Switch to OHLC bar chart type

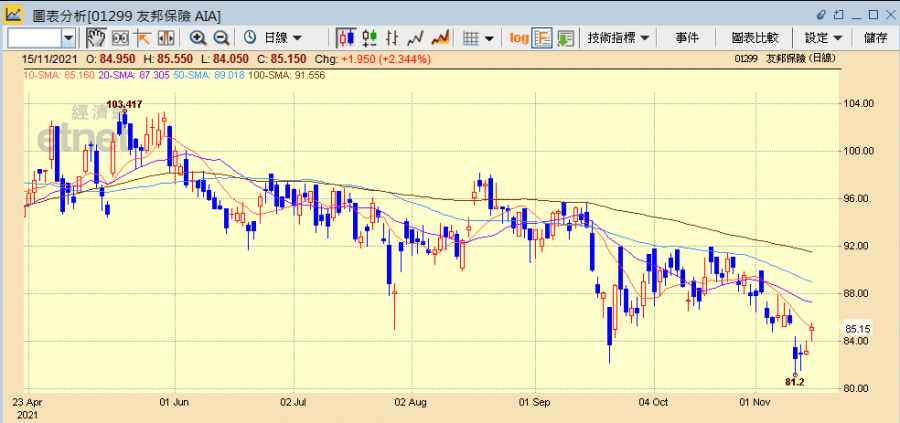(369, 37)
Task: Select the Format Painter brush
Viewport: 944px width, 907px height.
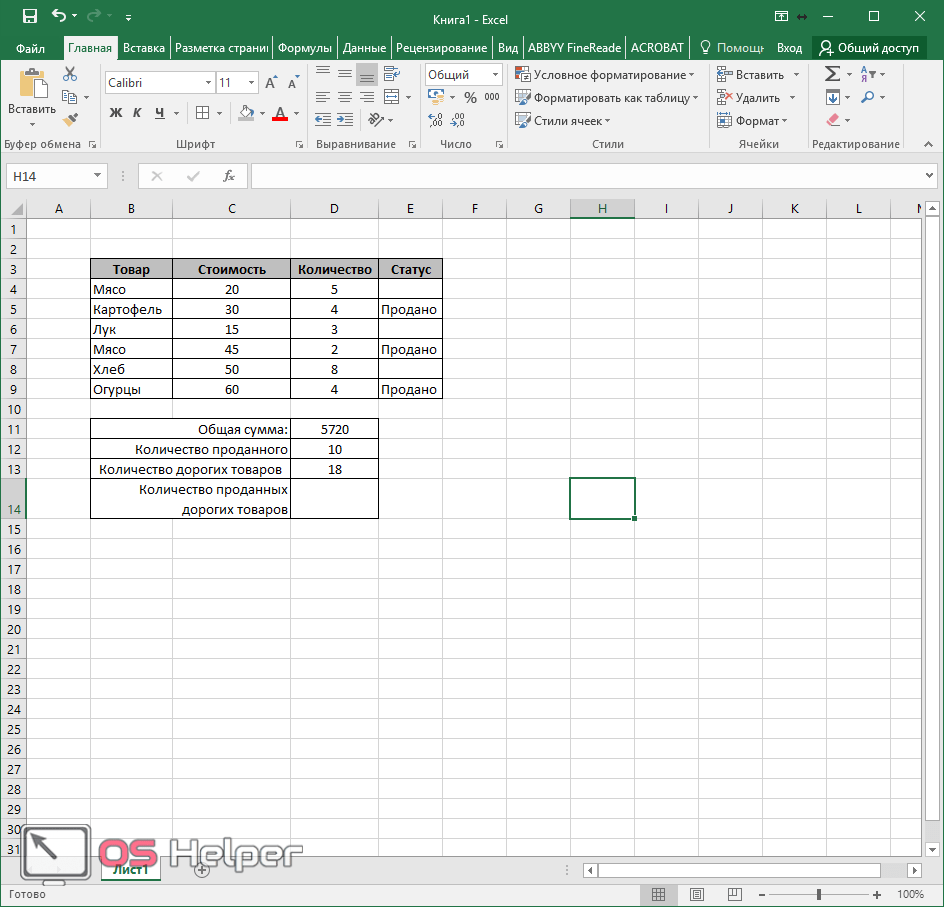Action: coord(70,119)
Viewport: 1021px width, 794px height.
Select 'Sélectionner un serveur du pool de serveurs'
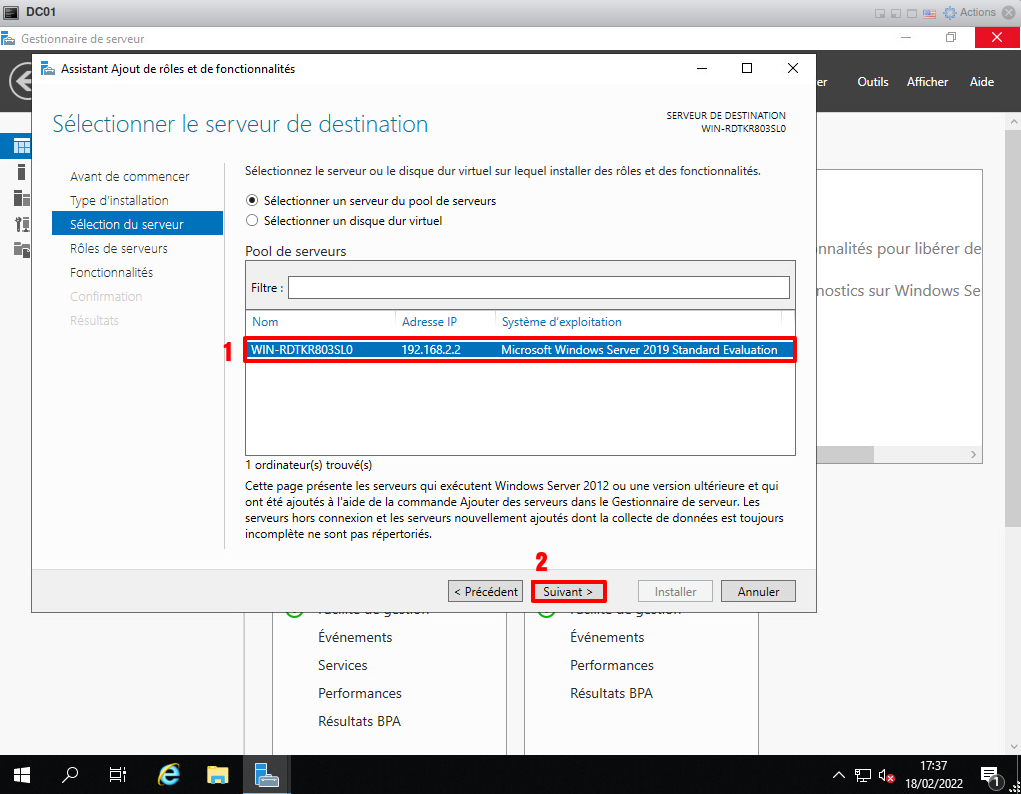[x=252, y=200]
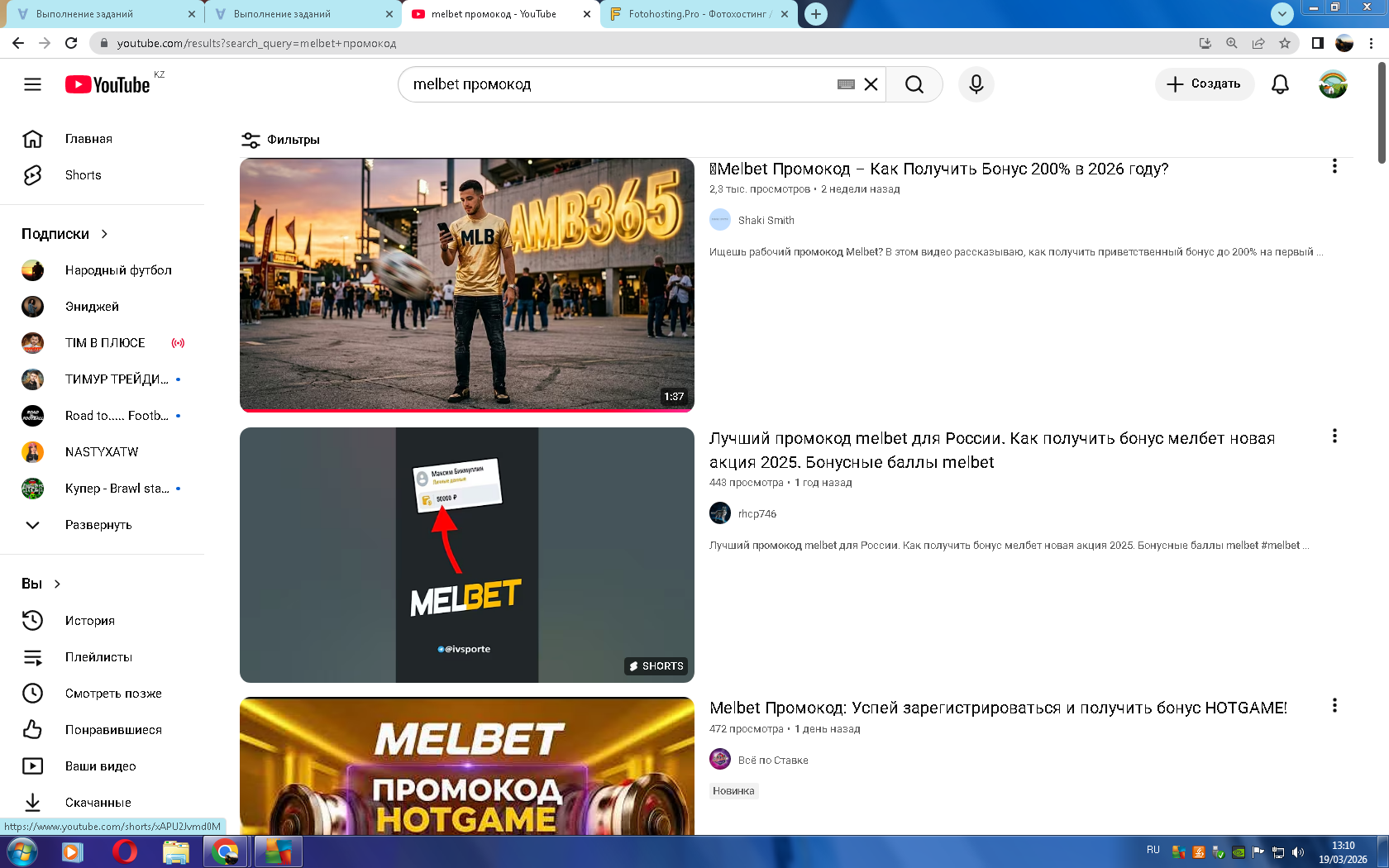This screenshot has height=868, width=1389.
Task: Open the Shorts section in sidebar
Action: click(x=83, y=175)
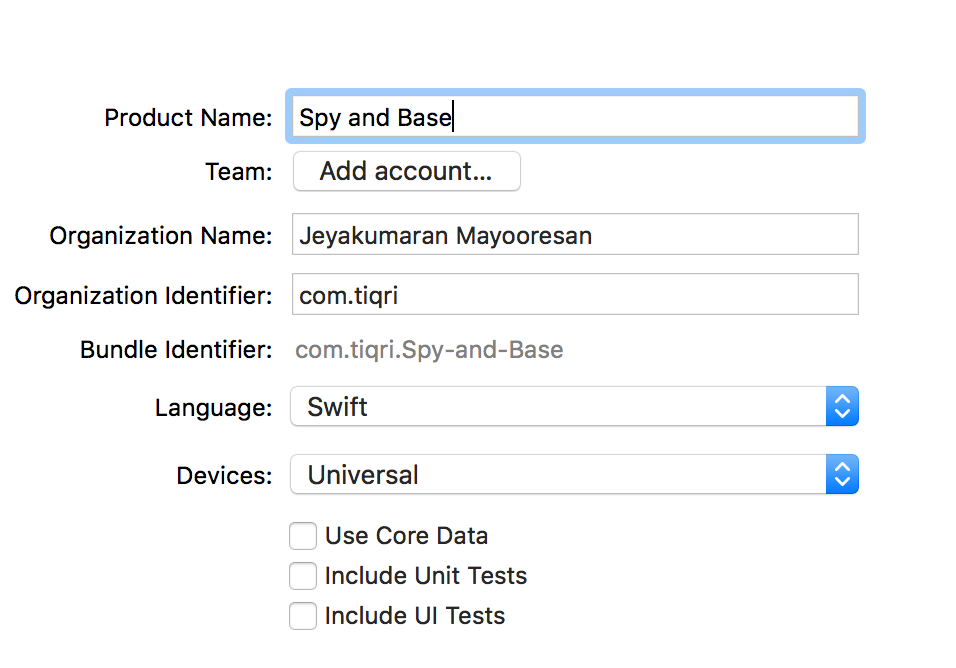956x668 pixels.
Task: Click the "Use Core Data" label text
Action: coord(406,536)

* Requirement:
Once the pictures are removed, set down what remains of the entries above exactly.

* Result for this exercise:
Switch to OHLC bar chart type

(369, 37)
Task: Select the Format Painter brush
Viewport: 944px width, 907px height.
Action: coord(70,119)
Viewport: 1021px width, 794px height.
Select 'Sélectionner un serveur du pool de serveurs'
[x=252, y=200]
This screenshot has height=868, width=1389.
Task: Open the Shorts section in sidebar
Action: click(x=83, y=175)
956x668 pixels.
Task: Click the "Use Core Data" label text
Action: coord(406,536)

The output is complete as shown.